O Programa de Ação Econômica do Governo Castelo Branco (Paeg) resultou de longo amadurecimento dentro do núcleo econômico do grupo castelista. Reformas econômicas foram feitas sob o tacão da ditadura.
Bolsonaro já declarou “não entender porra nenhuma de economia”. Quando se pronunciava sobre a matéria, defendeu fuzilar o então presidente Fernando Henrique por privatizar a Vale do Rio Doce. Guedes vê Bolsonaro como instrumento a proporcionar-lhe a realização do sonho juvenil de ser o czar da economia para “privatizar tudo”. Essa bizarra aliança, se bem-sucedida, estouraria como bolha de sabão ao primeiro choque com a realidade política brasileira. Ninguém fará reformas liberais no Brasil “na marra”, felizmente. Ditadura nunca mais.
O restabelecimento da autoridade política no Brasil é fundamental. O Estado democrático depende em última instância de a sociedade aceitar como legítimos os termos de troca entre o que entrega em tributos e o que recebe em serviços, bem como entre o que entrega em obediência às leis e o que recebe em segurança de que seus direitos serão garantidos pelo poder estatal.
É crescente a percepção de que há uma desproporção nesses termos de troca, agravada pela má distribuição social da carga tributária e do gasto público e pelo desequilíbrio na imposição de lei ao cidadão comum e aos “poderosos”. A Lava Jato vem corrigindo esse desequilíbrio, mas com um efeito colateral negativo: a disseminação de visões radicalmente depreciativas sobre o Brasil e sobre a política.

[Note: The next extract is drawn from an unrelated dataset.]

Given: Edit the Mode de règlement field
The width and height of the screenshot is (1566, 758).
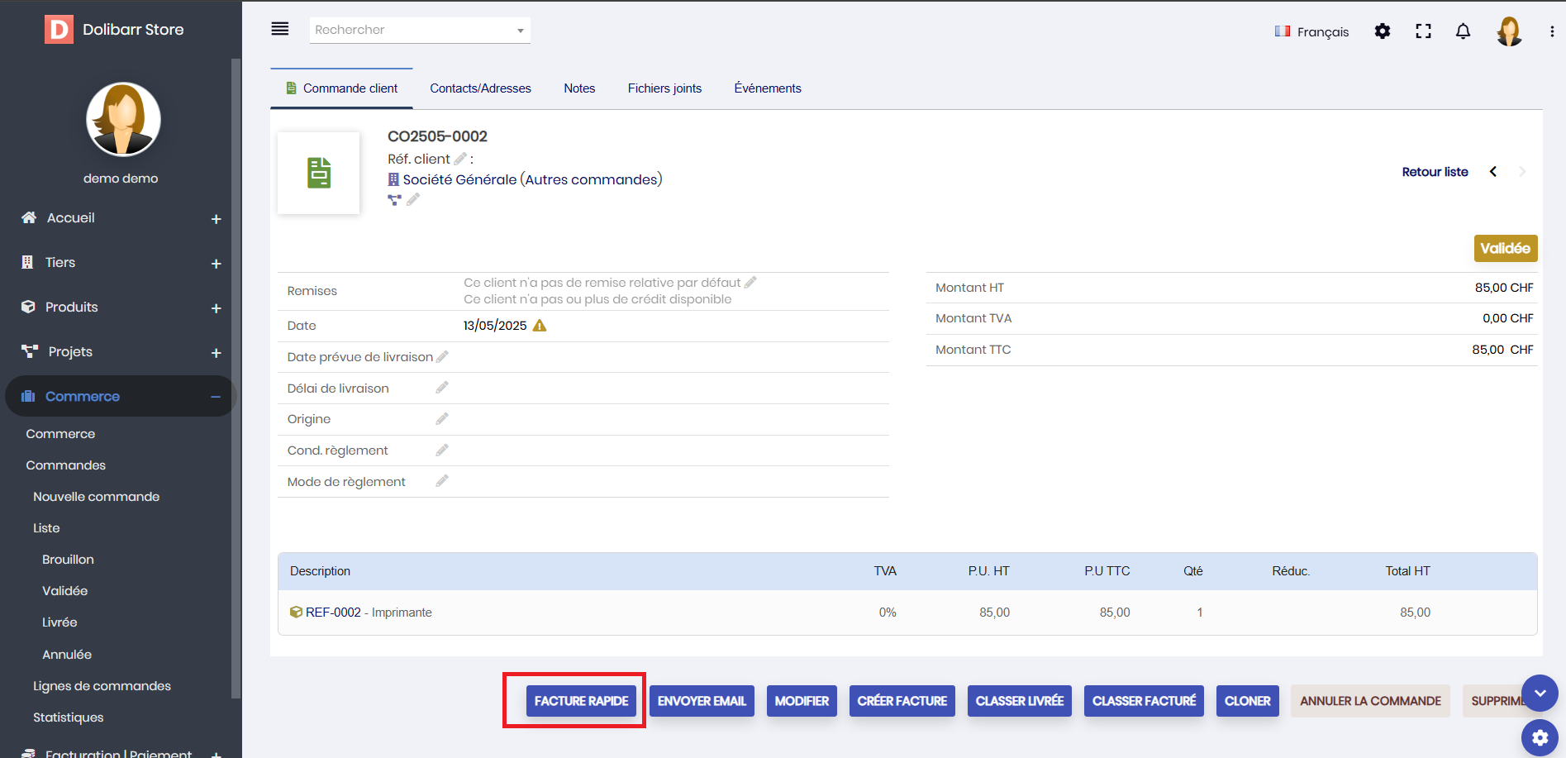Looking at the screenshot, I should click(x=442, y=481).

Mexer nos termos da equação de que depende a legitimidade da autoridade pública democrática exigirá muito engenho e arte, pois as condições não são favoráveis. A sociedade odeia a política quando mais dela precisa. Embala quem quer rasgar de vez o desgastado pacto social da redemocratização, que presidiu os últimos 30 anos da vida brasileira, quando mais necessário é quem saiba renová-lo reconhecendo os novos padrões de legitimidade exigidos pelas transformações econômicas, políticas e sociais desse período, no Brasil e no mundo.
É tarefa para várias mãos e várias vozes, mas que requer liderança política. Democrática, nos métodos, nas palavras, nas atitudes, na condução de um processo de reforma cujo âmago diz respeito à equidade do pacto fiscal-tributário, à aplicação igualitária da lei, à eficiência na prestação dos serviços públicos, à honestidade pessoal e à transparência republicana na gestão da coisa pública.
Não é hora de lamentar a falta de “grandes políticos” ou de aderir ao exercício estéril de “falar mal do Brasil”. Não temos outro país para chamar de nosso. Chegou o momento de construir um pacto pela ordem democrática para conter o risco da aventura autoritária.